◆ GOAL: Report every line in the rows below that contains the string "computer". Case counts, so include only lines where it appears in exactly that case.
━━━━━ MATERIAL FOR THE TASK
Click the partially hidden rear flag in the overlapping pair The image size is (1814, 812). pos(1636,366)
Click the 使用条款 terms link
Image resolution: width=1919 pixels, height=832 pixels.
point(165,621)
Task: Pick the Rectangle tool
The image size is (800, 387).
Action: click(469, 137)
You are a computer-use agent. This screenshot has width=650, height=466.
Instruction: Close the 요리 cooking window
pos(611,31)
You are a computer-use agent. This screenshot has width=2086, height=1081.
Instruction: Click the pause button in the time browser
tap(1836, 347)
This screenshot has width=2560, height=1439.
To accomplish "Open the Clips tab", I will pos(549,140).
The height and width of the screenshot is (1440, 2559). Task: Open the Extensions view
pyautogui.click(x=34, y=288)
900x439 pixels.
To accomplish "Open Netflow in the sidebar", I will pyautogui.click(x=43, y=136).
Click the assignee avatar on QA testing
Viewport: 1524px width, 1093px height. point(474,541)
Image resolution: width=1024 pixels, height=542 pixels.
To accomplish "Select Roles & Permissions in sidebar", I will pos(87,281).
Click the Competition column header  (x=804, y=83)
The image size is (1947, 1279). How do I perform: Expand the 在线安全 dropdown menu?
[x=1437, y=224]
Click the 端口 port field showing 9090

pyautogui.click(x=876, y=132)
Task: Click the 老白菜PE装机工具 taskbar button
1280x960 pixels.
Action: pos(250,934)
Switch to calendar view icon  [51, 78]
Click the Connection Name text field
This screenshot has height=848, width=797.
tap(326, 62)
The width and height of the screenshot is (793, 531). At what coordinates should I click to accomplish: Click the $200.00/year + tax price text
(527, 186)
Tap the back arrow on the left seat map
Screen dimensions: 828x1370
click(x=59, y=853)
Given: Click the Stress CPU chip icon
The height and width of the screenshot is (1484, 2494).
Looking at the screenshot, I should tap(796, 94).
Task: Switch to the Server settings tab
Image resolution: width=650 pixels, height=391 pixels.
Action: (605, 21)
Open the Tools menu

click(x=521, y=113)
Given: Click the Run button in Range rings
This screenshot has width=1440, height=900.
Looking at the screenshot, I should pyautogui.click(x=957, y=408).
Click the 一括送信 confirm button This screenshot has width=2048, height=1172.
━━━━━━━━━━
◆ RESULT OF THE TASK:
You are a computer-use agent. This screenshot has width=650, height=466.
You are a computer-use agent. This screenshot has width=2086, height=1081.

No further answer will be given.